Article paru dans l’édition de septembre de Pontoise Mag, le magazine municipal de la ville de Pontoise.
Avant la Révolution, le Parlement de Paris est l’une des institutions les plus puissantes en France. En plus d’être une Cour de Justice, le Parlement valide les décisions écrites du roi et peut même s’y opposer en faisant valoir son droit « de remontrance ». En 1720, un conflit éclate entre le Parlement de Paris et le Régent Philippe d’Orléans, chargé du pouvoir durant la minorité de Louis XV. La cause de cette querelle : la compagnie du Mississippi.
Des billets de banque qui ne valent plus rien
Celle-ci est chargée de promouvoir des échanges économiques entre la France et la Louisiane. Un système d’actions est mis en place, les Français échangent leur argent sonnant et trébuchant contre des titres papier : les billets de banque. Ces derniers acquis en trop grande quantité par des spéculateurs voient leur valeur réelle chuter : c’est la banqueroute. Le Régent ordonne alors la baisse du montant de leur remboursement, au grand dam des parlementaires, nombreux à avoir investi dans ces fichus morceaux de papier ! Le Parlement n’approuve pas cette décision. Outré, le Régent décide de punir l’intégralité du Parlement. Le dimanche 21 juillet 1720, entre 3h et 4h du matin, le Régent envoie des lettres de cachets à tous les parlementaires pour leur ordonner de quitter Paris et de se rendre sur le champ à Pontoise. Le lendemain ce ne sont pas moins de 350 magistrats accompagnés de leurs familles et serviteurs, ainsi que 800 soldats qui arrivent à Pontoise, paisible petite ville de moins de 3 000 habitants.
Pontoise, une douce terre d’exil
L’exil pontoisien s’annonce difficile. Si la ville est riche en couvents, abbayes et monastères, il est néanmoins ardu de loger tant de monde confortablement. Le couvent des Cordeliers (actuel Hôtel-de-Ville) est occupé par le Parlement. Cependant, en l’absence d’un nombre suffisant d’avocats pour poursuivre les procès en cours, il y a peu de travail et les journées sont longues. Alors, faisant contre mauvaise fortune-bon cœur, on s’invite les uns chez les autres. Le Président du Parlement loge dans le prestigieux palais abbatial de Saint-Martin de Pontoise, rénové à la fin du XVIIème siècle. Tous les jours, il a table ouverte, des dizaines de convives sont invités à de fastueux repas et se promènent dans les magnifiques jardins dessinés par André le Nôtre. Les Parlementaires profitent des nombreuses fêtes de Pontoise, notamment la S’tembre et la Saint-Martin : « […] continuation de joie et de plaisir en cette ville, tables tenues à l’ordinaire, jeux, concerts, promenades, les dames faisant bonne compagnie et tous ces messieurs faisant la même chose avec une union et une fraternité qui peut-être ne s’est jamais vue […] c’était joie partout » écrit le commis-greffier du Parlement dans son journal.

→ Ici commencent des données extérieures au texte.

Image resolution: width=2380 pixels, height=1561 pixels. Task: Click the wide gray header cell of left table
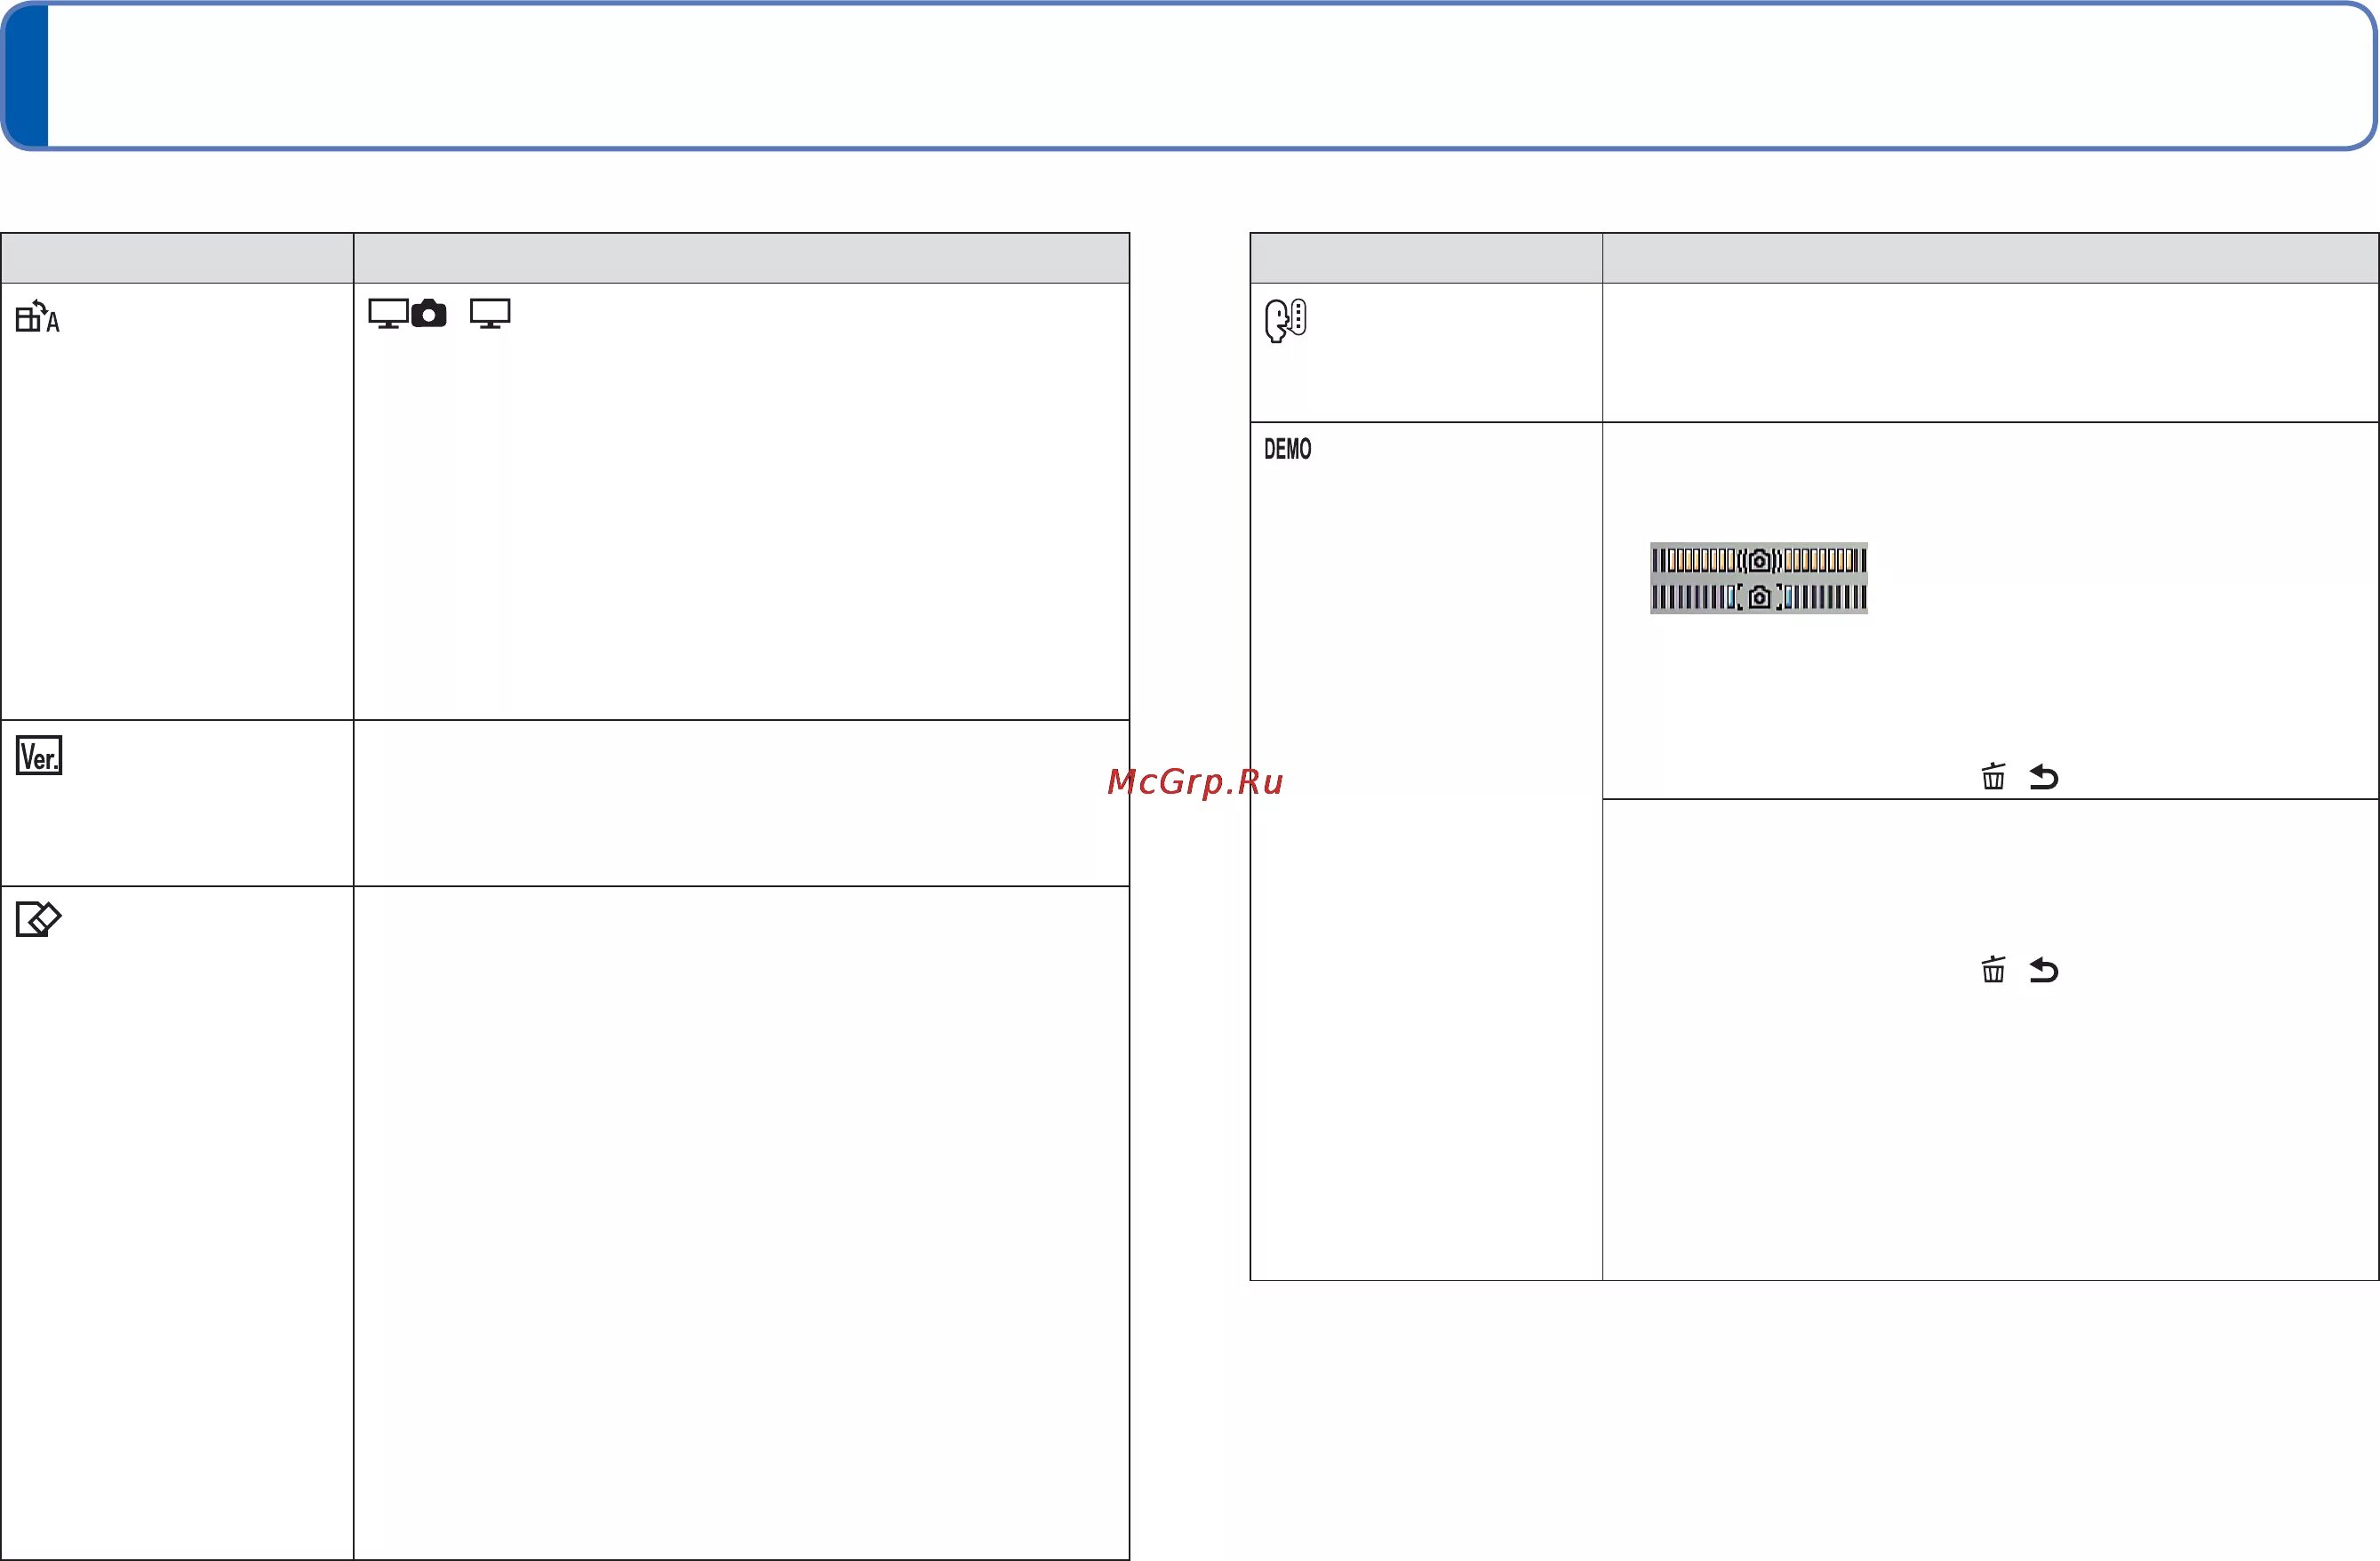tap(741, 258)
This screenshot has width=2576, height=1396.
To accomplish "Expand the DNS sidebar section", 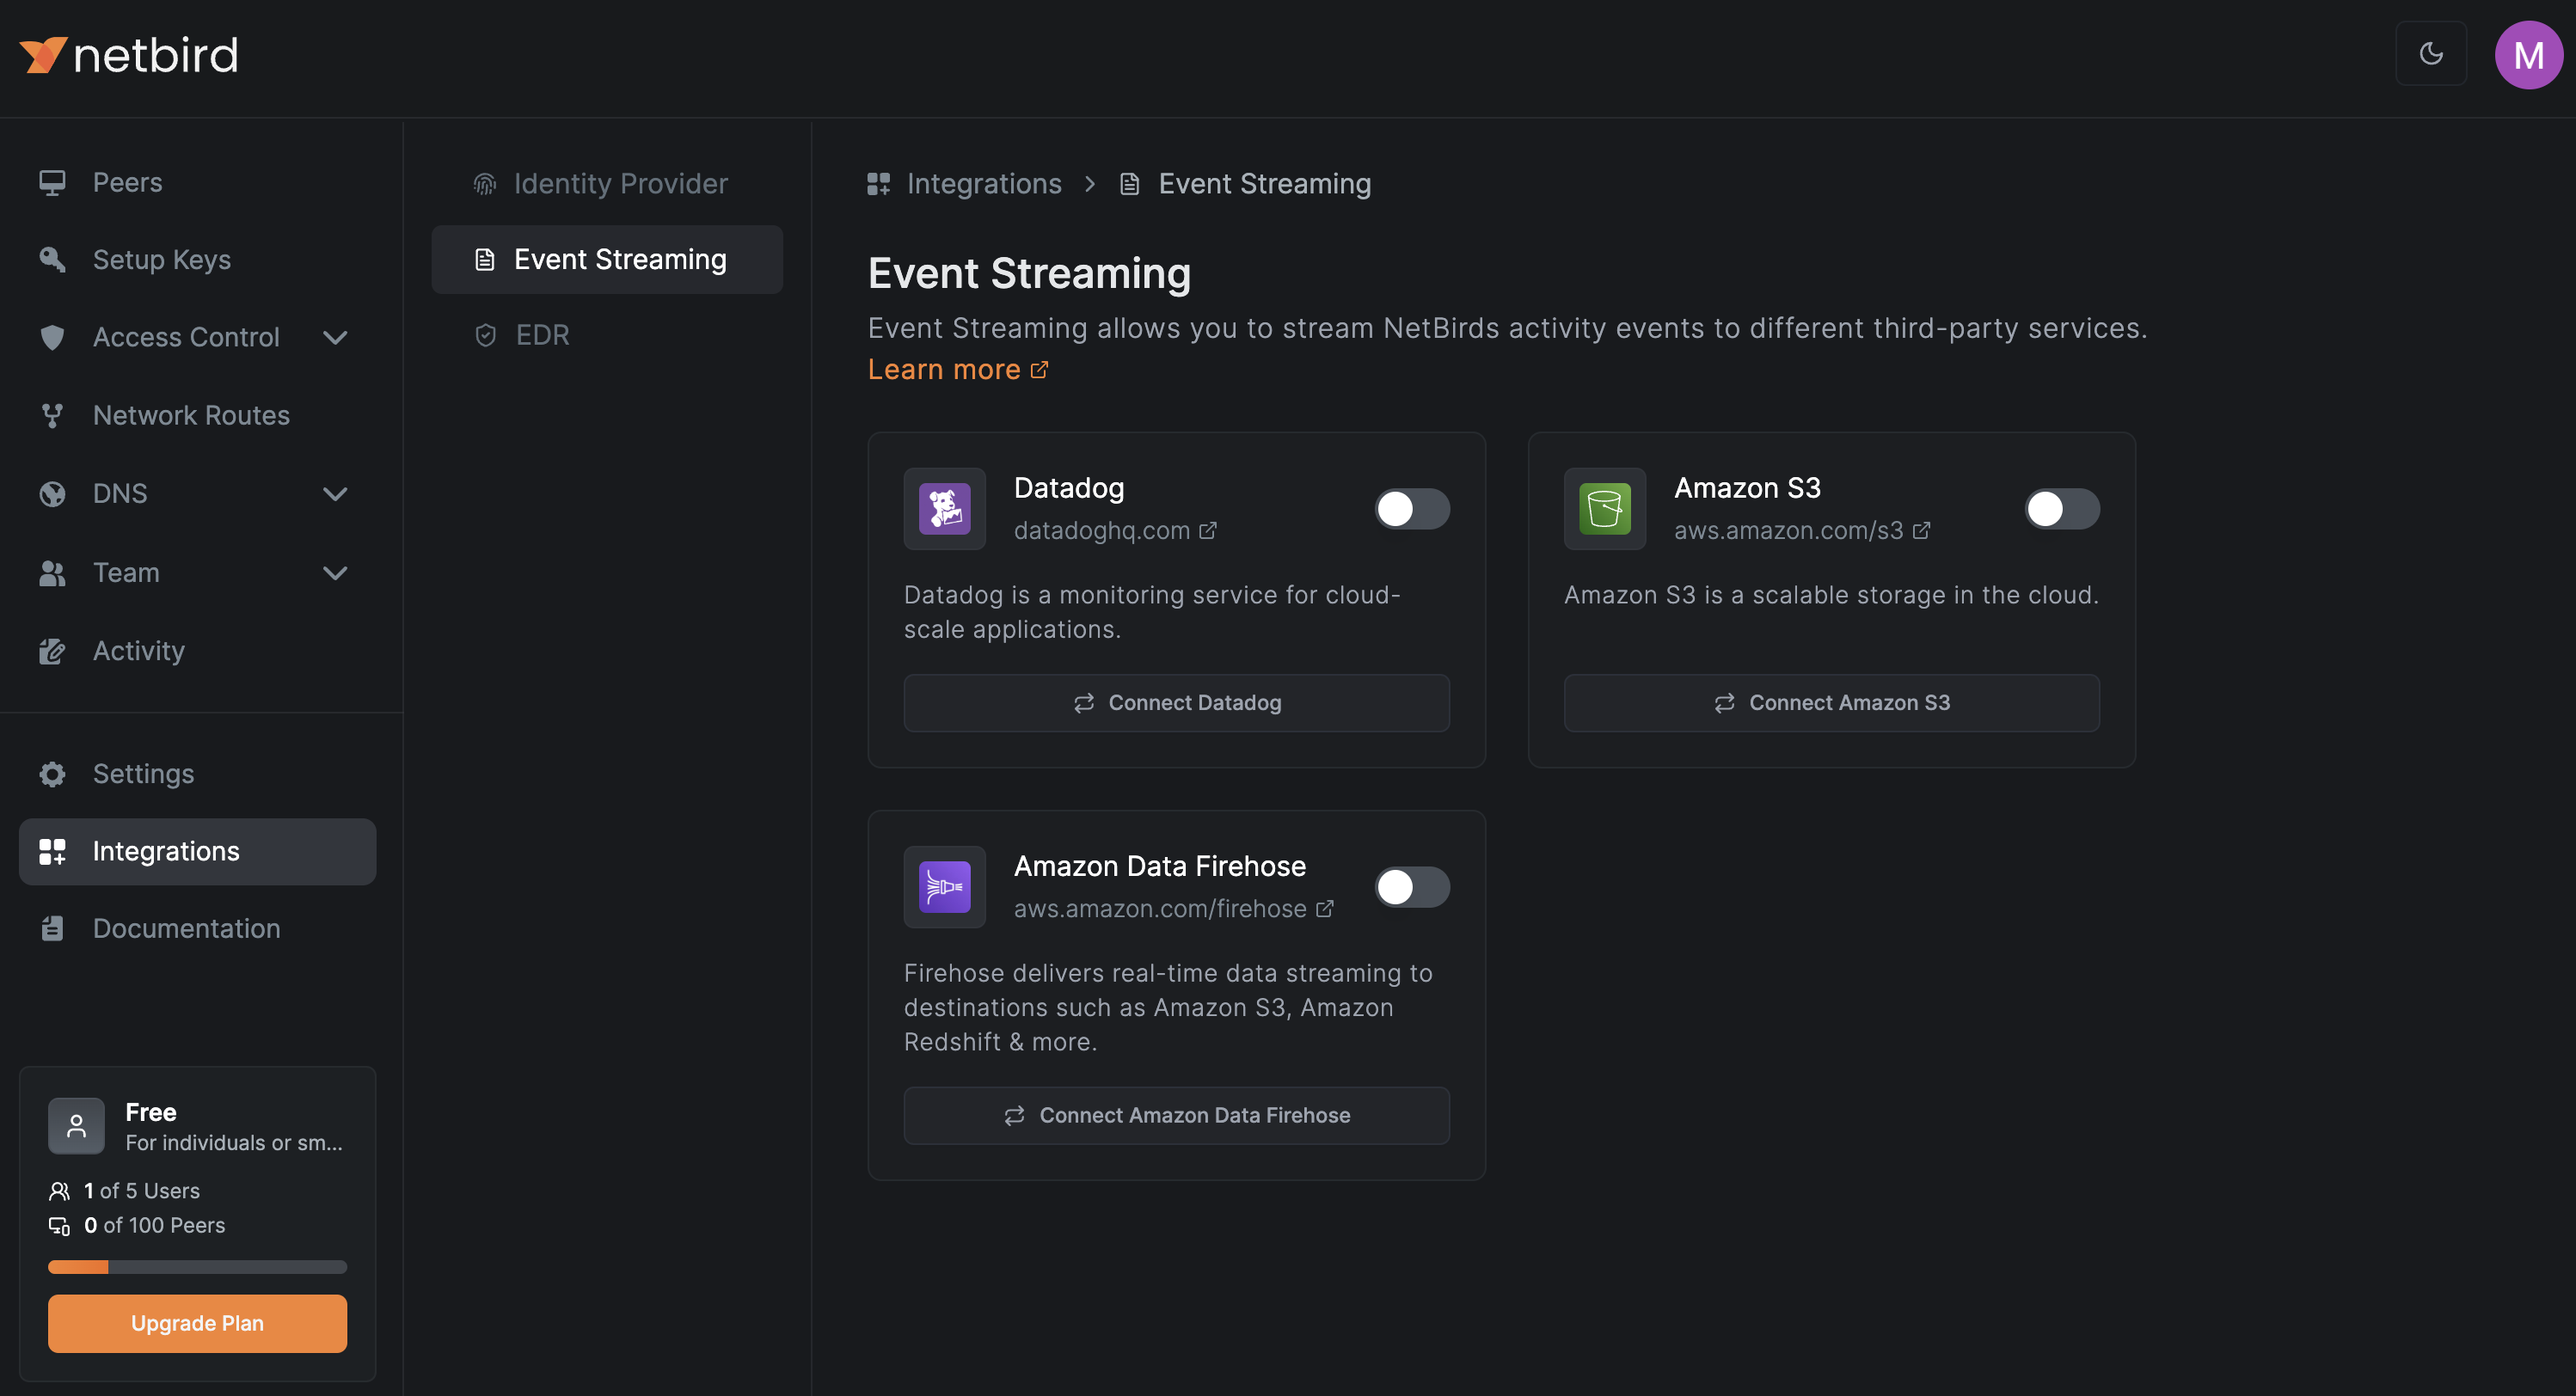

Une période bénie pour les Pontoisiens
Les Pontoisiens bénéficient également de cet exil. Non seulement les commerçants fournissent nourritures et marchandises, mais les habitants se massent également aux magnifiques concerts donnés par les musiciens de la Sainte-Chapelle dans l’église du couvent des Cordeliers ou à la symphonie jouée à l’abbaye Saint-Martin pour le mariage de la fille du Président du Parlement. Au retour du Parlement à Paris le 18 décembre 1720, Pontoise restera pour certains, une parenthèse enchantée dans leur vie quotidienne.
Le saviez-vous ?
- Le Parlement de Paris a été exilé trois fois à Pontoise, en 1652, 1720 et 1753.
- L’expression « avoir l’air de revenir de Pontoise » aurait pour origine les exils du Parlement de Paris. Elle signifie avoir un air contrit.